The TLR is activated by the position of the head, forwards or backwards, causing flexion or extension in the body. For the TLR in flexion, as the head moves forwards to the chest, his arms bend into his body and his hips flex and knees bend, as his legs are drawn into his tummy. For the TLR into extension, the baby’s head is allowed to drop below the level of his spine. His back will arch up, his shoulders retract and his arms straighten and move back away from his body.
What is the purpose of the TLR?
The TLR develops in utero, as seen by the flexed position of the baby in the womb. The TLR into extension is present at birth and plays an active part in a normal delivery.
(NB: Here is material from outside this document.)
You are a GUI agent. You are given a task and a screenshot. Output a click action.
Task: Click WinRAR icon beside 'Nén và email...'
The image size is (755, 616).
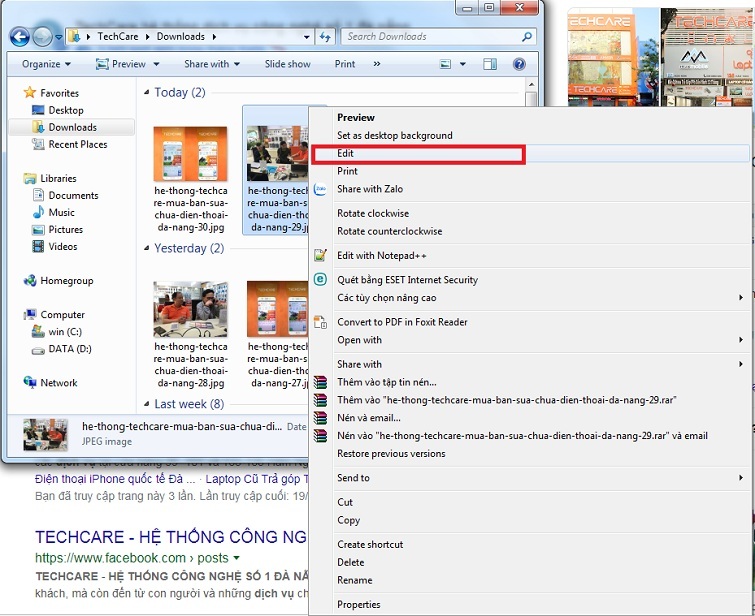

Its purpose in the newborn is to provide a mechanism for altering muscle tone.
The new-born infant is a very flexed and curled up little person but over the first few weeks of life, extension/straightening out occurs in the hips and legs. The first area to come ‘under control’ is the head and the first movement the baby will make voluntarily is lifting his head from prone (when he is on his tummy). The more that head control in extension is established, the more the TLR in flexion is integrated. By the time there is no head lag (dropping back of the head) when the baby is pulled up into sitting – at about 4 months – the TLR in flexion should be inhibited.
The TLR into extension takes longer to be absorbed because it has a role to play as each new position is mastered by the growing and developing child. The learning of these postures places a (normal) stress on a child until the new position is firm and reliable and so hints of the TLF may be present fleetingly. By the time a child is three and a half, the TLR should be integrated in both its forms.
What happens if the TLR is retained?
There are two main effects of a retained TLR – a vestibular effect and that on tone.
The vestibular effects may present as motion sickness, poor balance, visual-perception problems (the ability to correctly interpret information received through sight), issues with spatial concepts (complex cognitive skills which allows a child, for example, to know: right from left, up/down, on/in, was from saw, how to fill a sheet of paper with information). Specific visual problems may include a lack of near-point convergence and figure-ground effect (the ability to work out which is the object and which the background). The child may also have poor sequencing skills and a poor concept of time.
The effects on tone are dependent on which TLR is retained. TLR in flexion or forwards may cause hypotonus – lower than normal tone which can manifest as weakness, poor posture and slumping. A retained TLR in extension may cause hypertonus/ increased tone and presents as the lack of smooth movement or toe-walking.